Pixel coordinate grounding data
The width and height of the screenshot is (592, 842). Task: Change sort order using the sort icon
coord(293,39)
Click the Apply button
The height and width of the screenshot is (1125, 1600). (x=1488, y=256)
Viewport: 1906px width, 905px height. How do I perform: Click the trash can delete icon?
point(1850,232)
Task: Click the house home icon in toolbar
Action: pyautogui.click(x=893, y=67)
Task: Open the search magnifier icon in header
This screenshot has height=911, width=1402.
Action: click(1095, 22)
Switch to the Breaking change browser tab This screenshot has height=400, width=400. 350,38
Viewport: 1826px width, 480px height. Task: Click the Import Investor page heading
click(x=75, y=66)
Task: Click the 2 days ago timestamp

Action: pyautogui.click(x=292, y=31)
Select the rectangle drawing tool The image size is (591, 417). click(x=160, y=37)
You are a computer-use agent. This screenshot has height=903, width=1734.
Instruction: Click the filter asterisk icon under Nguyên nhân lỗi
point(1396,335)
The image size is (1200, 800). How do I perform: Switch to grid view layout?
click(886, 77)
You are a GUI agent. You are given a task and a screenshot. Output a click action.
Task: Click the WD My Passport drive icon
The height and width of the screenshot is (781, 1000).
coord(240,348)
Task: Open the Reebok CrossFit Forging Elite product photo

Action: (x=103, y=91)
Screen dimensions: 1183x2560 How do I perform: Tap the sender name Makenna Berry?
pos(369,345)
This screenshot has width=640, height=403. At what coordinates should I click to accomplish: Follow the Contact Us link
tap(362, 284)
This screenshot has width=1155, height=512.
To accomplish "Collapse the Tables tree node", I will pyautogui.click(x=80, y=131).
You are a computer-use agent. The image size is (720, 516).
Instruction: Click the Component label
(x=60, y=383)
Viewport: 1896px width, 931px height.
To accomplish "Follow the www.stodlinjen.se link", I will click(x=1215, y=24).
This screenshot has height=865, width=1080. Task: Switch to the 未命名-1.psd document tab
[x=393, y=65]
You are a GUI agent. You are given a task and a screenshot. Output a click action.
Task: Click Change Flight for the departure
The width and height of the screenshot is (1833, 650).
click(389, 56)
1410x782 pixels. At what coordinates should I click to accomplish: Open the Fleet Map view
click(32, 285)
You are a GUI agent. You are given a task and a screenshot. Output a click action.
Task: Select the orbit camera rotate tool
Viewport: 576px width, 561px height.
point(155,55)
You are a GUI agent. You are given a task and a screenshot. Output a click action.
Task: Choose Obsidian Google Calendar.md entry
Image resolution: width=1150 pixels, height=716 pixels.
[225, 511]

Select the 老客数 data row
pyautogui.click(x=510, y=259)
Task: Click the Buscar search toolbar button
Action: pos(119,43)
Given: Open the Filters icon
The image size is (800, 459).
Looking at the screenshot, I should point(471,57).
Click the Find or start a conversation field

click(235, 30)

To do: Go through the data and return every record exactly.

Output for this task:
The width and height of the screenshot is (592, 842). Task: Change sort order using the sort icon
coord(293,39)
Click the Apply button
The height and width of the screenshot is (1125, 1600). (x=1488, y=256)
Viewport: 1906px width, 905px height. How do I perform: Click the trash can delete icon?
point(1850,232)
Task: Click the house home icon in toolbar
Action: pyautogui.click(x=893, y=67)
Task: Open the search magnifier icon in header
This screenshot has height=911, width=1402.
Action: click(1095, 22)
Switch to the Breaking change browser tab This screenshot has height=400, width=400. 350,38
Viewport: 1826px width, 480px height. Task: Click the Import Investor page heading
click(x=75, y=66)
Task: Click the 2 days ago timestamp

Action: pyautogui.click(x=292, y=31)
Select the rectangle drawing tool The image size is (591, 417). click(x=160, y=37)
You are a computer-use agent. This screenshot has height=903, width=1734.
Instruction: Click the filter asterisk icon under Nguyên nhân lỗi
point(1396,335)
The image size is (1200, 800). How do I perform: Switch to grid view layout?
click(886, 77)
You are a GUI agent. You are given a task and a screenshot. Output a click action.
Task: Click the WD My Passport drive icon
The height and width of the screenshot is (781, 1000).
coord(240,348)
Task: Open the Reebok CrossFit Forging Elite product photo

Action: (x=103, y=91)
Screen dimensions: 1183x2560 How do I perform: Tap the sender name Makenna Berry?
pos(369,345)
This screenshot has width=640, height=403. At what coordinates should I click to accomplish: Follow the Contact Us link
tap(362, 284)
This screenshot has width=1155, height=512.
To accomplish "Collapse the Tables tree node", I will pyautogui.click(x=80, y=131).
You are a computer-use agent. The image size is (720, 516).
Instruction: Click the Component label
(x=60, y=383)
Viewport: 1896px width, 931px height.
To accomplish "Follow the www.stodlinjen.se link", I will click(x=1215, y=24).
This screenshot has height=865, width=1080. Task: Switch to the 未命名-1.psd document tab
[x=393, y=65]
You are a GUI agent. You are given a task and a screenshot. Output a click action.
Task: Click Change Flight for the departure
The width and height of the screenshot is (1833, 650).
click(389, 56)
1410x782 pixels. At what coordinates should I click to accomplish: Open the Fleet Map view
click(32, 285)
You are a GUI agent. You are given a task and a screenshot. Output a click action.
Task: Select the orbit camera rotate tool
Viewport: 576px width, 561px height.
point(155,55)
You are a GUI agent. You are given a task and a screenshot. Output a click action.
Task: Choose Obsidian Google Calendar.md entry
Image resolution: width=1150 pixels, height=716 pixels.
[225, 511]

Select the 老客数 data row
pyautogui.click(x=510, y=259)
Task: Click the Buscar search toolbar button
Action: pos(119,43)
Given: Open the Filters icon
The image size is (800, 459).
Looking at the screenshot, I should point(471,57).
Click the Find or start a conversation field

click(235, 30)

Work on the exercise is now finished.